§ 本文抜粋:

まるで映画「スター・ウォーズ」や「マッド・マックス」に登場するようなこれらの乗り物。アメリカの奇祭バーニング・マンにやってきた「ミュータント・ヴィークル(改造車)」、あるいは「アート・カー」と呼ばれるクルマだ。


バーニング・マンは、自動車の最高速のトライアルも行われるネバダ州の砂漠で、毎年夏の1週間、催されてきたお祭りである。普段は誰も住んでいない場所だが、祭りの期間は数万人が集まり、人々はテントやキャンピングカーで寝起きをする。しかも参加者は、ただ単に催しを見物するだけではない。自己表現しながら他者と交流し、相手に金銭を求めることなく何かを施すことを推奨されているのだ。そして祭りの最後は、会場に作られていたモニュメントが燃やされ、後には何も残らず、人々は普段の生活に帰っていく少々変わったお祭りである。

§ 提供データ:
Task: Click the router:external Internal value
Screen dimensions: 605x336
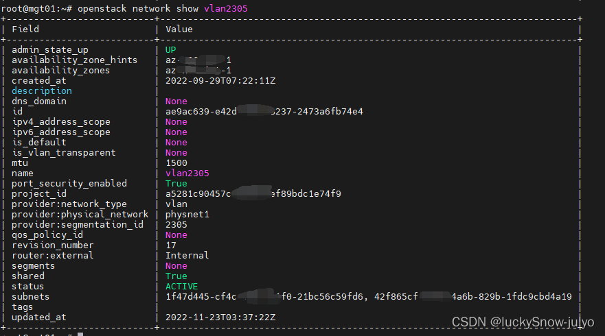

§ 実施事項: バーニング・マンについての本文抜粋から、「まるで映画「スター・ウォーズ」を含む語句で始まり、「く少々変わったお祭りである。」の直後で終わる部分を一字一句変えずに引用してください。

§ 本問の解答:
まるで映画「スター・ウォーズ」や「マッド・マックス」に登場するようなこれらの乗り物。アメリカの奇祭バーニング・マンにやってきた「ミュータント・ヴィークル(改造車)」、あるいは「アート・カー」と呼ばれるクルマだ。


バーニング・マンは、自動車の最高速のトライアルも行われるネバダ州の砂漠で、毎年夏の1週間、催されてきたお祭りである。普段は誰も住んでいない場所だが、祭りの期間は数万人が集まり、人々はテントやキャンピングカーで寝起きをする。しかも参加者は、ただ単に催しを見物するだけではない。自己表現しながら他者と交流し、相手に金銭を求めることなく何かを施すことを推奨されているのだ。そして祭りの最後は、会場に作られていたモニュメントが燃やされ、後には何も残らず、人々は普段の生活に帰っていく少々変わったお祭りである。